Wie sehr das Thema die Menschen in der Region bewegt, zeigte sich am Donnerstag im Sitzungssaal des Gotischen Rathauses. Zu den allermeisten Stadtratszusammenkünften verirren sich kaum Bürger, diesmal waren die Besucherbankreihen bis auf den letzten Platz besetzt. Und trotz des Hinweises von OB Schröppel, dass eine Diskussion verfrüht sei, weil noch keiner die Unterlagen kenne, gab es etliche Redebeiträge.

So merkte Heinz Gruber an, dass Gemeingut von einer Kommune nur zu marktüblichen Preisen verkauft werden darf. Der Freie Wähler "Was für Bauplätze gilt, gilt auch für Wasser." Daher stellt sich für Gruber die Frage, ob die Stadt Treuchtlingen überhaupt zu einem im Vergleich zum herkömmlichen Wassertarif niedrigen Preis ihren Brunnen verpachten darf. Der Freie Wähler stellte die Frage in den Raum, ob es sich in diesem Falle nicht um Untreue handeln würde.

Um dies zu bewerten, seien die Rechtsaufsicht und Strafverfolgungsbehörden da, merkte OB Schröppel an. Er wolle auch "nicht über die Treuchtlinger Kollegen urteilen". Es gehe für den Weißenburger Stadtrat darum, die Weißenburger Interessen zu vertreten.

Bernhard Amend ist der Meinung, dass der Antrag der Treuchtlinger Stadtwerke unzulässig ist, denn Kommunen hätten die Aufgabe, Daseinsvorsorge zu betreiben. Der Verkauf von Tiefengrundwasser an einen Mineralwasserhersteller habe damit aber nichts zu tun, meinte der CSU-Stadtrat.

Erkan Dinar wollte wissen, ob Weißenburg nicht ebenfalls einen Antrag auf Erhöhung seiner Fördermenge – und damit für eine öffentliche Wasserversorgung – stellen könne, quasi um den Treuchtlinger Antrag zu konterkarieren.
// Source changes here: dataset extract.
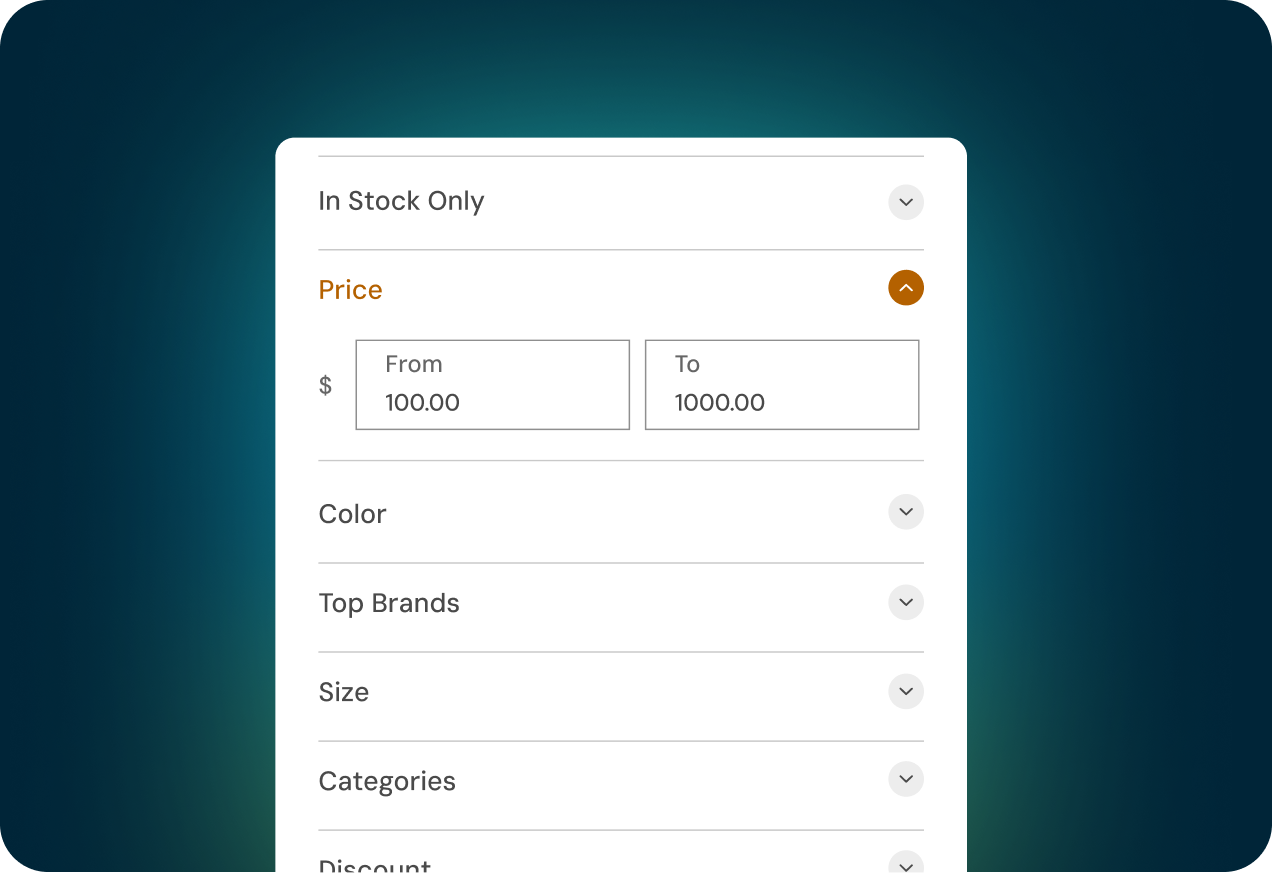Expand the Color filter chevron

905,512
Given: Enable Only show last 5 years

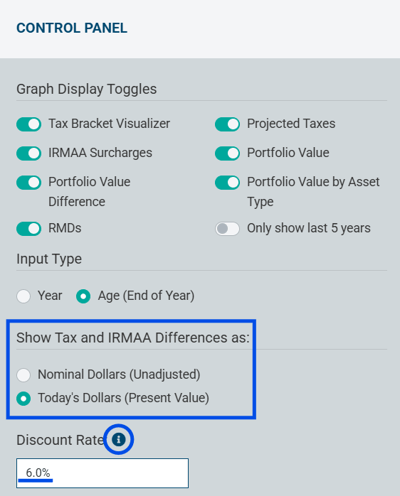Looking at the screenshot, I should [227, 229].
Der OB hält dies für unzulässig. Die Stadt müsste den Bedarf nachweisen, erläuterte er.

Klaus Drotziger wies auf den Wasserpreis von 2,25 Euro pro Kubikmeter hin, den jeder Weißenburger Bürger zahlen muss und verglich ihn mit dem Pachtpreis von 30 000 Euro, den die Firma Altmühltaler Mineralbrunnen jährlich an die Stadt Treuchtlingen zahlen müsste. Jeder Weißenburger Bürger würde wohl auch gerne zu diesem Tarif sein Wasser beziehen, meinte der CSU-Fraktionsvorsitzende.
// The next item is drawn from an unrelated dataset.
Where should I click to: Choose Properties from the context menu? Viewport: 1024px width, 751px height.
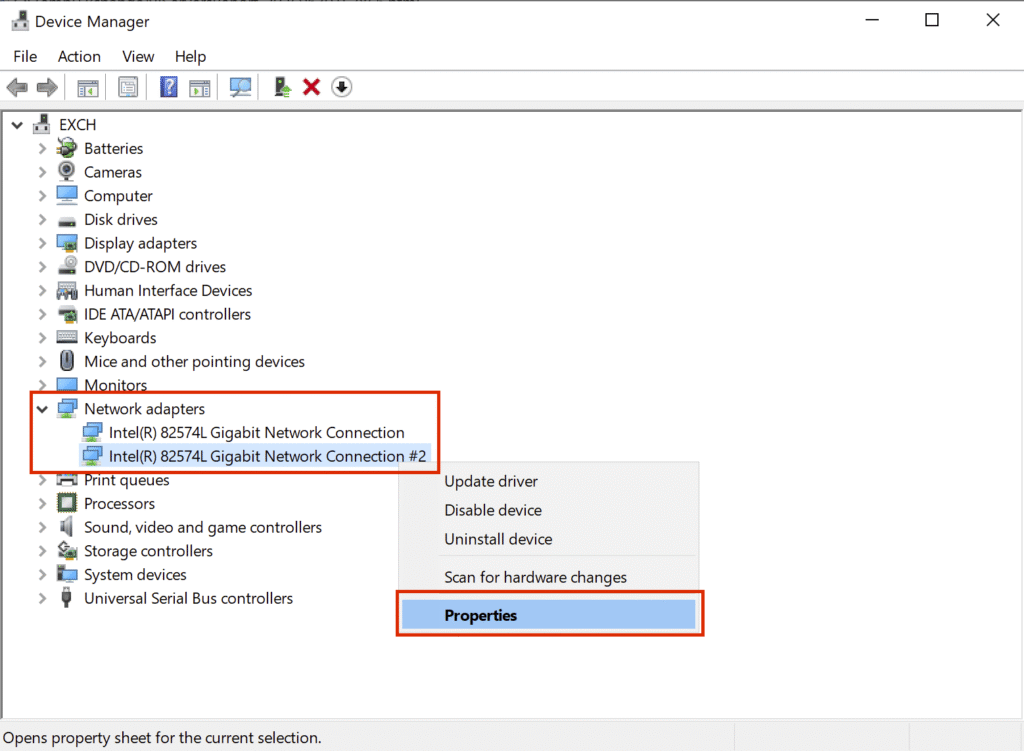pos(481,615)
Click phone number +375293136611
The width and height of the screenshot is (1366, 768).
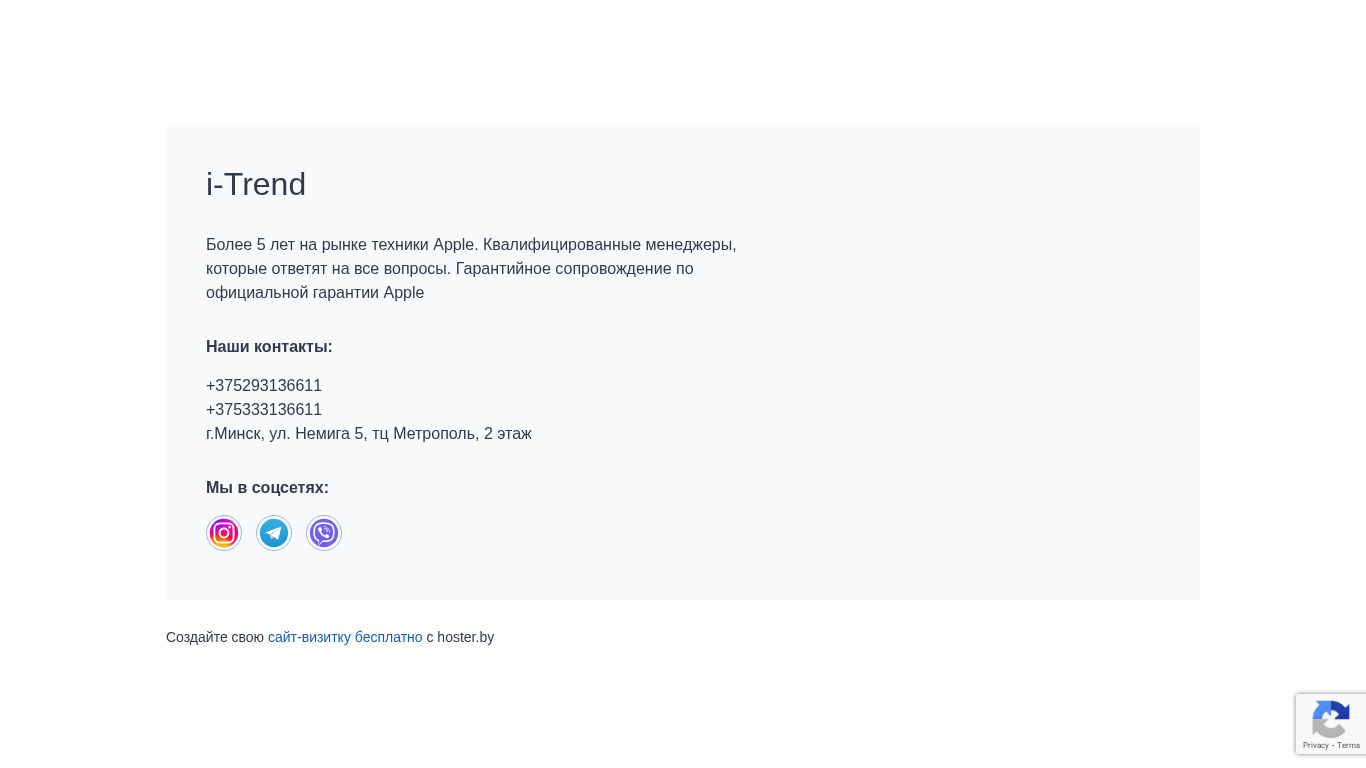point(264,386)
OB Schröppel sicherte zu, dass bis zur Stadtratssitzung am 23. Mai von Rechtsamtsleiter Heiko Stefke eine Chronologie der Wasserthematik erarbeitet wird. Und er appellierte mehrfach an den Stadtrat, auch weiterhin geschlossen die Position Weißenburgs zu vertreten.